* WHAT TO DO *
Retype the material word for word, starting at the line that contains "Screen dimensions: 1079x1076" and continuing through the end of the material, and leave out the pictures.

* RECORDED INFORMATION *
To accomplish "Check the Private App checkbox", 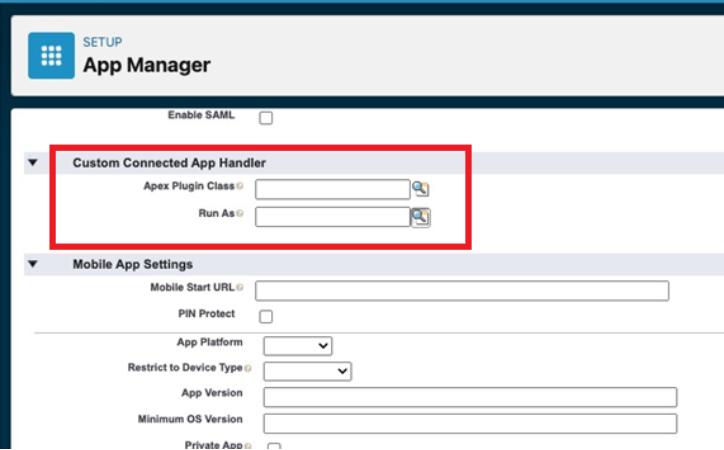I will pos(274,446).
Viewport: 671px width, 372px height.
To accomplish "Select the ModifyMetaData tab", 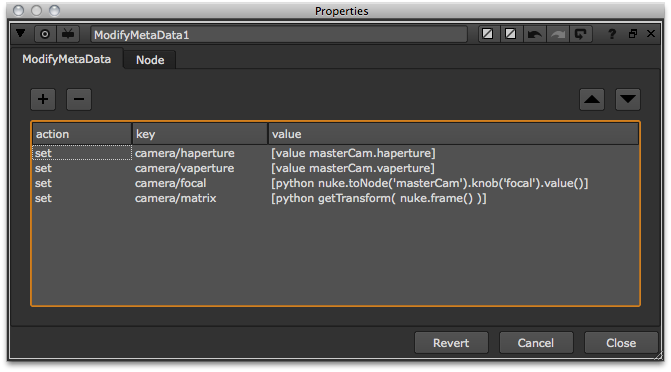I will point(67,59).
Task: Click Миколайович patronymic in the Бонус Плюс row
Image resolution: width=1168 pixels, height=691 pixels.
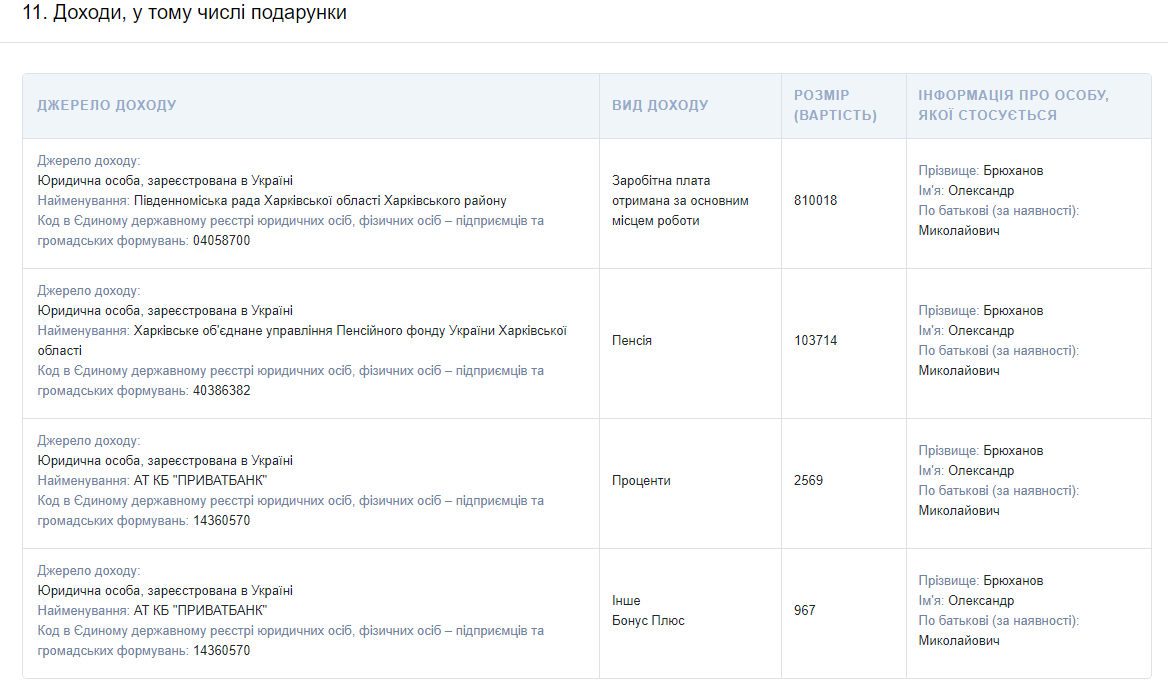Action: pyautogui.click(x=959, y=640)
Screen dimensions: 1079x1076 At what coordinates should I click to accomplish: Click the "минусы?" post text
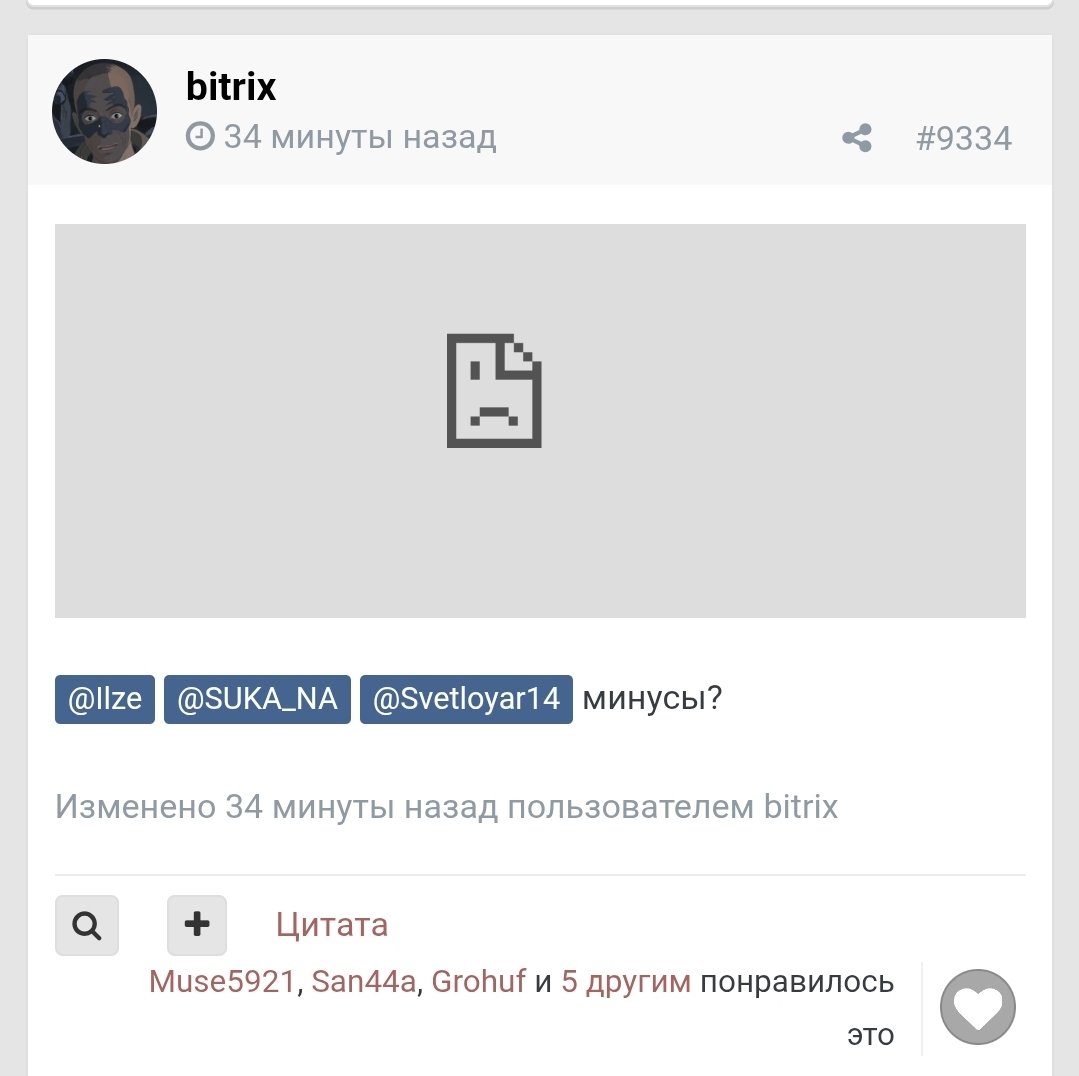pos(652,699)
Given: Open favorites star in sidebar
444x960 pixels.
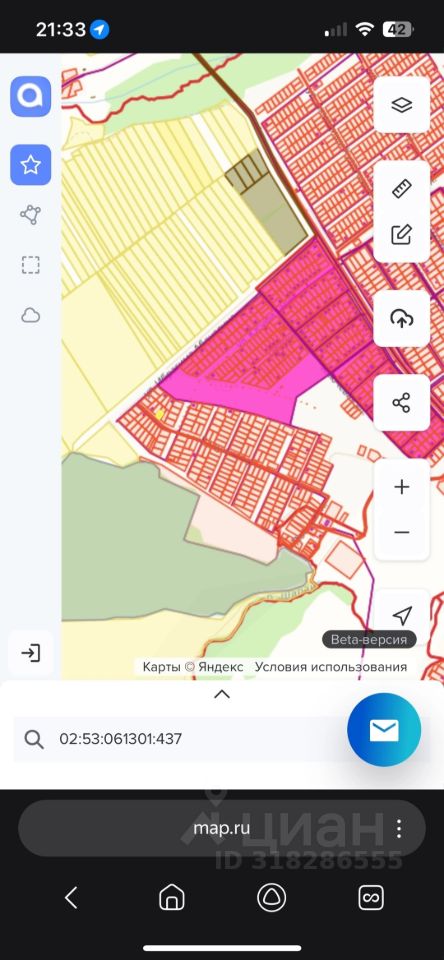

* THE ANSWER *
Screen dimensions: 1079x1076 At what coordinates should I click to accomplish: Click the "минусы?" post text
pos(652,699)
Given: Open favorites star in sidebar
444x960 pixels.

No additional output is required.